_SELECTED TEXT_
══════════════════════════════

Consider table A joined with table B. We want to record the outer product of all matching keys from A and B.

index	table A	table B
0	ape	chicken
1	ape	cow
2	kitten	goat
3	kitten	kitten
4	kitten	kitten
5	zebra	tiger
6		zebra

inner join table:

index	A index	A key	B index	B key
0	2	kitten (0)	3	kitten (0)
1	2	kitten (0)	4	kitten (1)
2	3	kitten (1)	3	kitten (0)
3	3	kitten (1)	4	kitten (1)
4	4	kitten (2)	3	kitten (0)
5	4	kitten (2)	4	kitten (1)
6	5	zebra (0)	6	zebra (0)

Joins are a backbone of data science and analytics. They're something we want in the new version and they're something we had in 1.0. But the high-level transforms allow for clean and efficient implementations without writing new kernels.

index	key	lower bound	upper bound	upper - lower	scan(upper - lower)
0	ape	0	0	0	0
1	ape	0	0	0	0
2	kitten	3	5	2	0
3	kitten	3	5	2	2
4	kitten	3	5	2	4
5	zebra	6	7	1	6
					7

First we call sorted_search twice: once to find the lower-bound and once to find the upper-bound of each element in A in B. This is a "find sorted needles in a sorted haystack" operation. The element-wise difference of the upper- and lower-bound indices gives the number of keys in B that match each key in A. We scan this difference to produce a segments-descriptor for load-balancing search, and use transform_lbs to construct an int2 array with the (A index, B index) pairs of the inner join.

kernel_join.hxx

template<typename launch_arg_t = empty_t, 
  typename a_it, typename b_it, typename comp_t>
mem_t<int2> inner_join(a_it a, int a_count, b_it b, int b_count, 
  comp_t comp, context_t& context) {

  // Compute lower and upper bounds of a into b.
  mem_t<int> lower(a_count, context);
  mem_t<int> upper(b_count, context);
  sorted_search<bounds_lower, launch_arg_t>(a, a_count, b, b_count, 
    lower.data(), comp, context);
  sorted_search<bounds_upper, launch_arg_t>(a, a_count, b, b_count, 
    upper.data(), comp, context);

  // Compute output ranges by scanning upper - lower. Retrieve the reduction
  // of the scan, which specifies the size of the output array to allocate.
  mem_t<int> scanned_sizes(a_count, context);
  const int* lower_data = lower.data();
  const int* upper_data = upper.data();

  mem_t<int> count(1, context);
  transform_scan([=]MGPU_DEVICE(int index) {
    return upper_data[index] - lower_data[index];
  }, a_count, scanned_sizes.data(), plus_t<int>(), count.data(), context);

  // Allocate an int2 output array and use load-balancing search to compute
  // the join.

══════════════════════════════

Item position entries:

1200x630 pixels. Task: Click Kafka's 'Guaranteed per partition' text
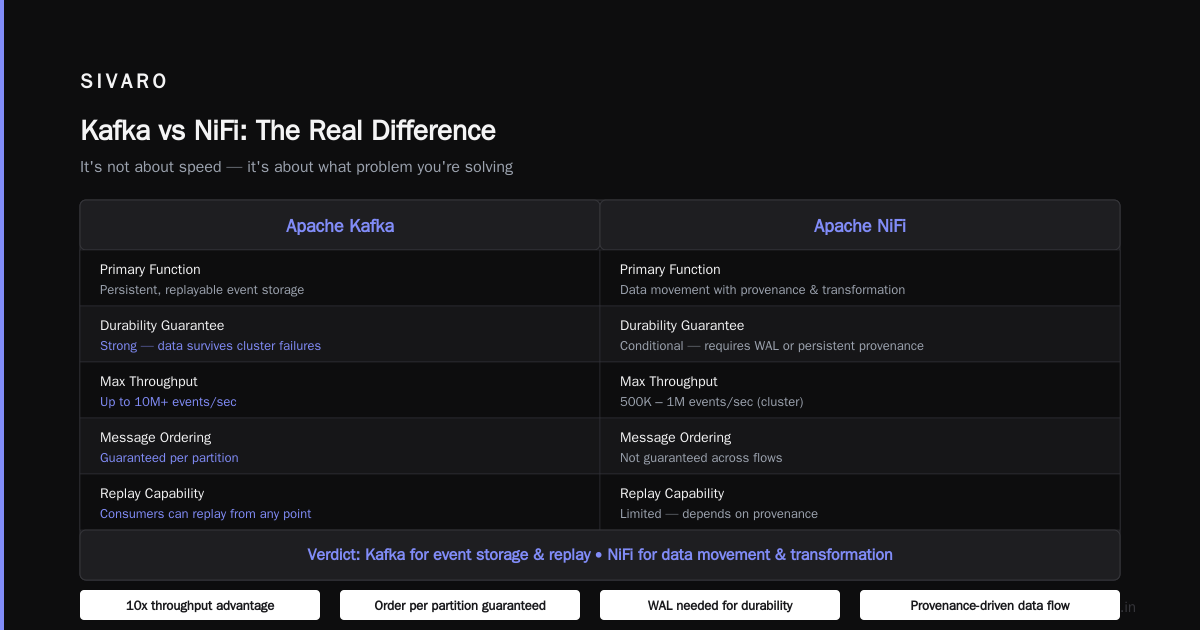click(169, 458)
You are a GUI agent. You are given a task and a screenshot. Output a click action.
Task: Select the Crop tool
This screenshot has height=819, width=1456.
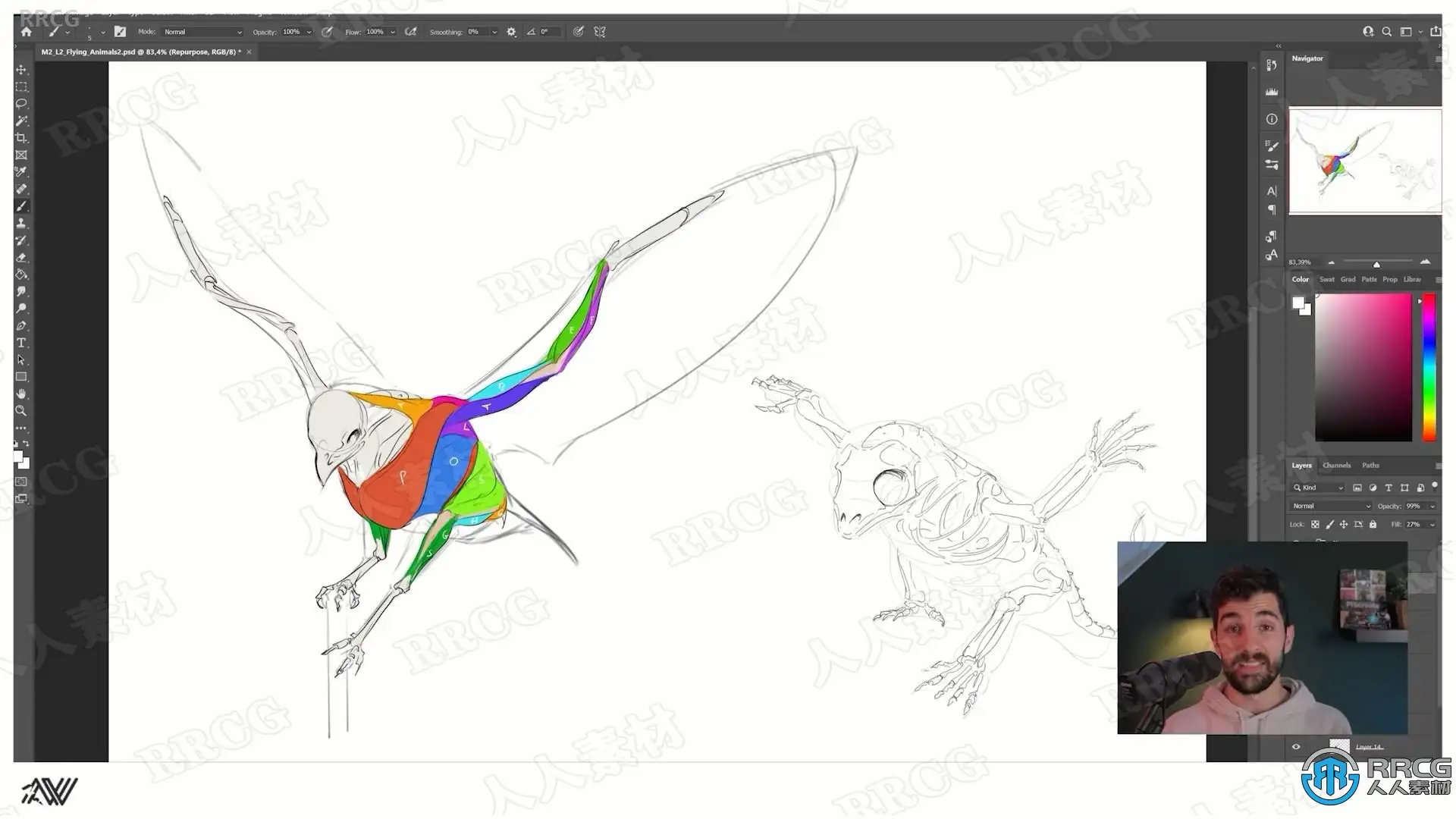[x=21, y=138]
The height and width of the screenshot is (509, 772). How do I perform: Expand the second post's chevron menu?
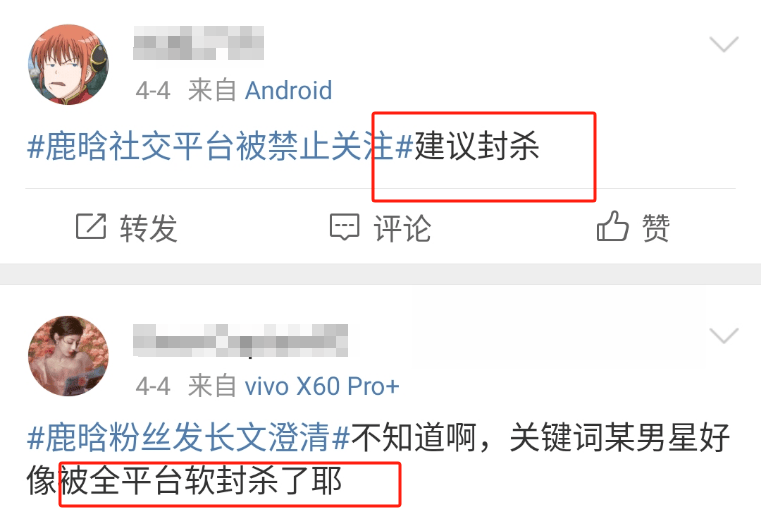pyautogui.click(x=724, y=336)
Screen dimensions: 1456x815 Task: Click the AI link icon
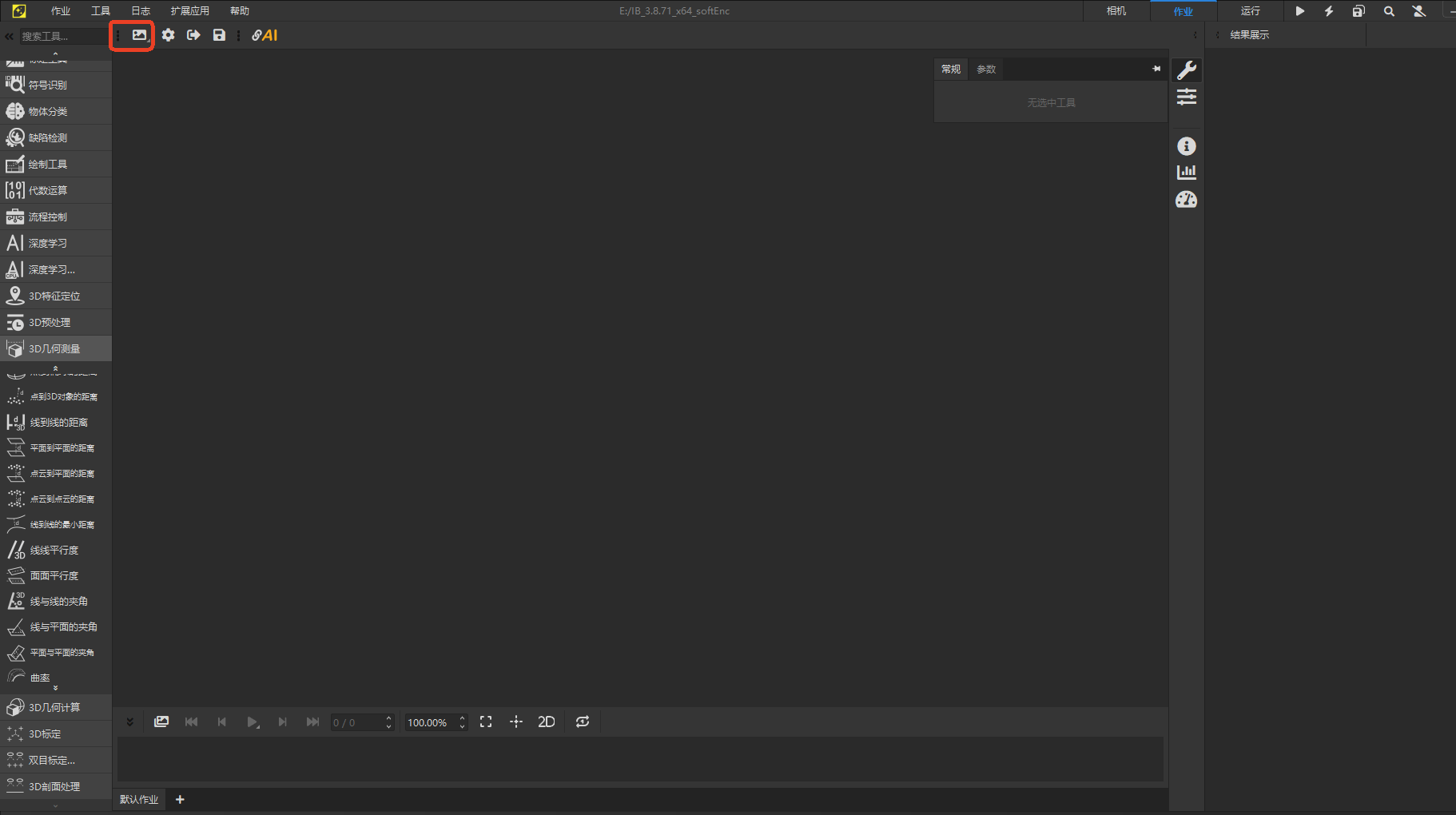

══════════════════════════════

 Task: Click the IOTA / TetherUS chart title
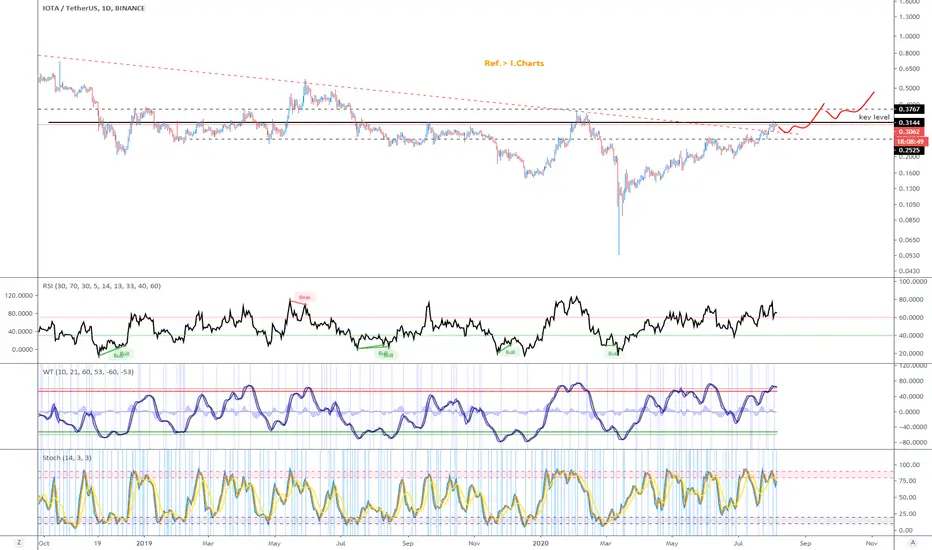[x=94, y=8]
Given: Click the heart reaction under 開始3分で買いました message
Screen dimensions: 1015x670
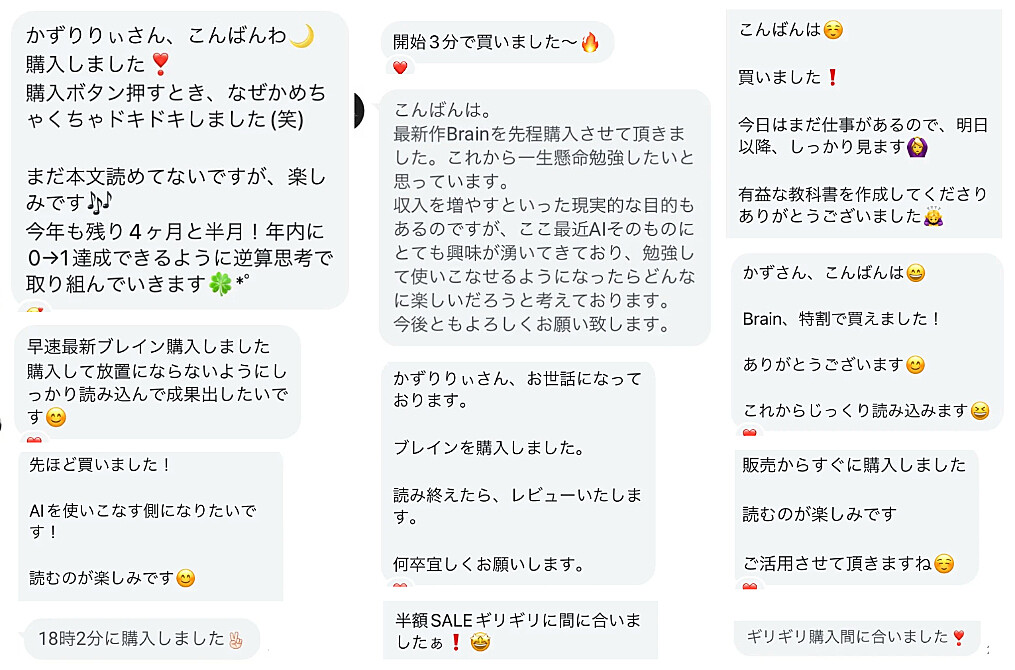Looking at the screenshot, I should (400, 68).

══════════════════════════════

_TASKS TO CARRY OUT_
1/ Say whether each statement agrees with the inner join text, answering yes or no and quoting the words of the text that decide it: (a) sorted_search is called two times. (b) Joins were missing from version 1.0. (c) The difference of the upper and lower bounds gives how many keys in B match each key in A.
2/ Print the part of the inner join text from "kernel_join.hxx" up to and including "of a into b.".
The items have nothing to do with the inner join text.

_ANSWERS GIVEN_
1/
(a) Yes: "First we call sorted_search twice"
(b) No: "they're something we had in 1.0"
(c) Yes: "The element-wise difference of the upper- and lower-bound indices gives the number of keys in B that match each key in A."

2/
kernel_join.hxx

template<typename launch_arg_t = empty_t, 
  typename a_it, typename b_it, typename comp_t>
mem_t<int2> inner_join(a_it a, int a_count, b_it b, int b_count, 
  comp_t comp, context_t& context) {

  // Compute lower and upper bounds of a into b.